Um estudo da Universidade de Maryland aponta que o derretimento das plataformas de gelo na Antártida cria um ciclo que acelera o próprio derretimento, elevando o nível do mar e ameaçando cidades costeiras.
A cientista Madeleine Youngs publicou na Nature Geoscience um estudo que mostra como a água doce do degelo enfraquece a barreira fria formada pela água densa e fria no fundo do oceano. Essa barreira normalmente impede que correntes quentes atinjam a base das plataformas de gelo, mas seu enfraquecimento permite o contato da água quente com o gelo, acelerando o derretimento.
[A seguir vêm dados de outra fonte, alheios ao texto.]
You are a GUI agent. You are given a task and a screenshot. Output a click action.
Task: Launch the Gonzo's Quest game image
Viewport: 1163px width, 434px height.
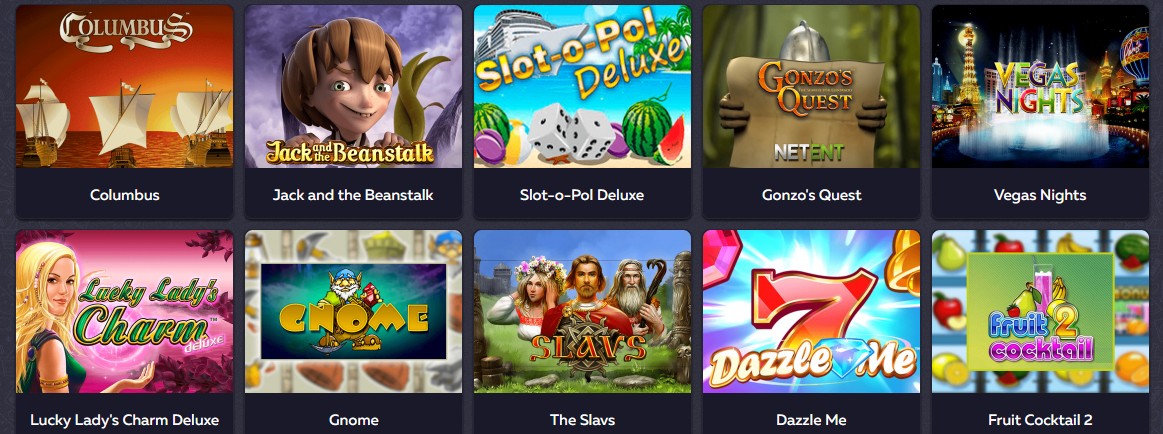(811, 86)
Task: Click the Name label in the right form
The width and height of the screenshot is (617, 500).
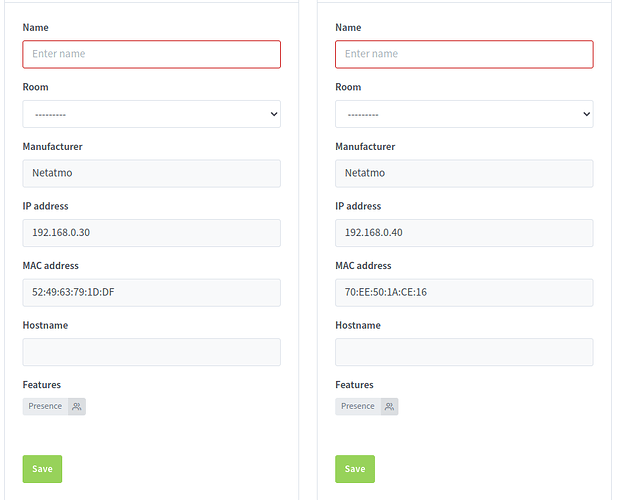Action: click(x=348, y=28)
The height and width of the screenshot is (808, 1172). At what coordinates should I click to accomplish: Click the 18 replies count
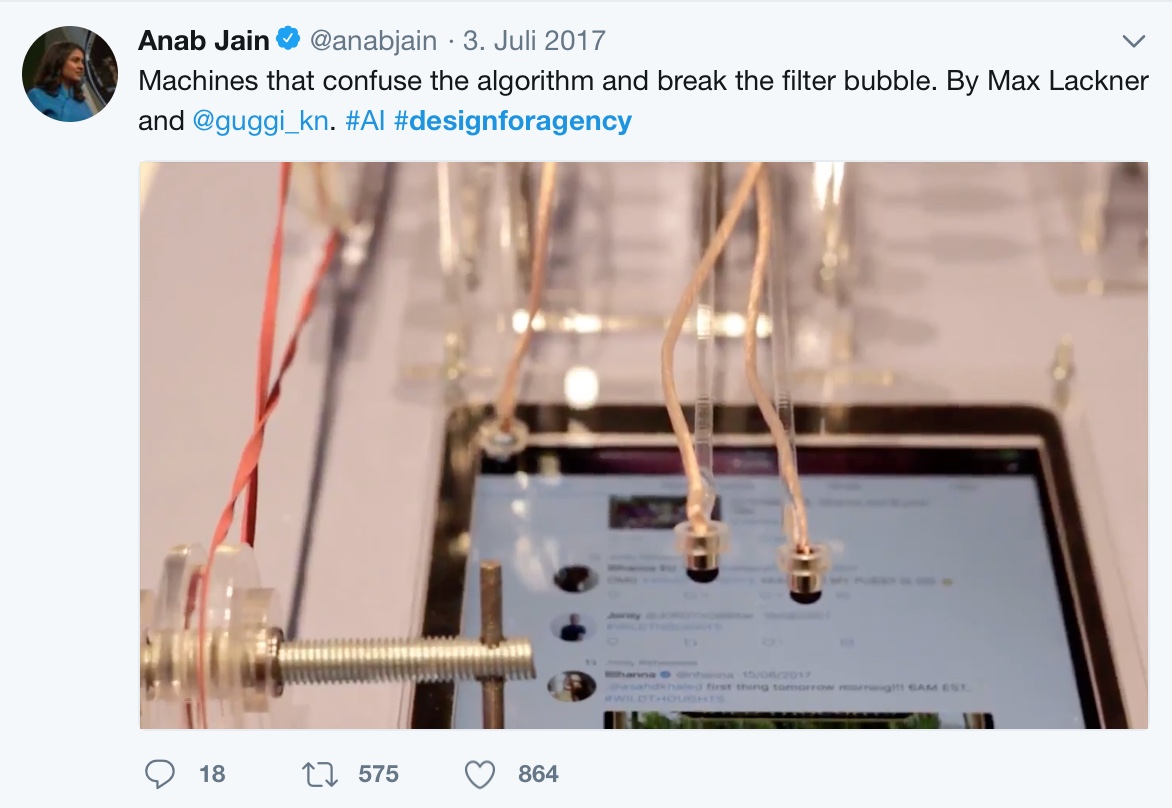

O efeito varia regionalmente: no Mar de Weddell, o ciclo de retroalimentação positiva intensifica o derretimento, enquanto na Península Antártica Ocidental e no Mar de Amundsen, a água do degelo cria uma barreira fria que protege temporariamente o gelo. O Painel Intergovernamental sobre Mudanças Climáticas (IPCC) não considera esse ciclo interativo em suas projeções, o que pode subestimar a elevação do nível do mar.
O IPCC estima que o derretimento do gelo antártico pode elevar o nível do mar entre 28 e 34 centímetros até 2100 em cenários de altas emissões, afetando mais de 680 milhões de pessoas em zonas costeiras baixas. A equipe de Youngs desenvolve simulações para identificar quais plataformas de gelo estão próximas do ponto de não retorno.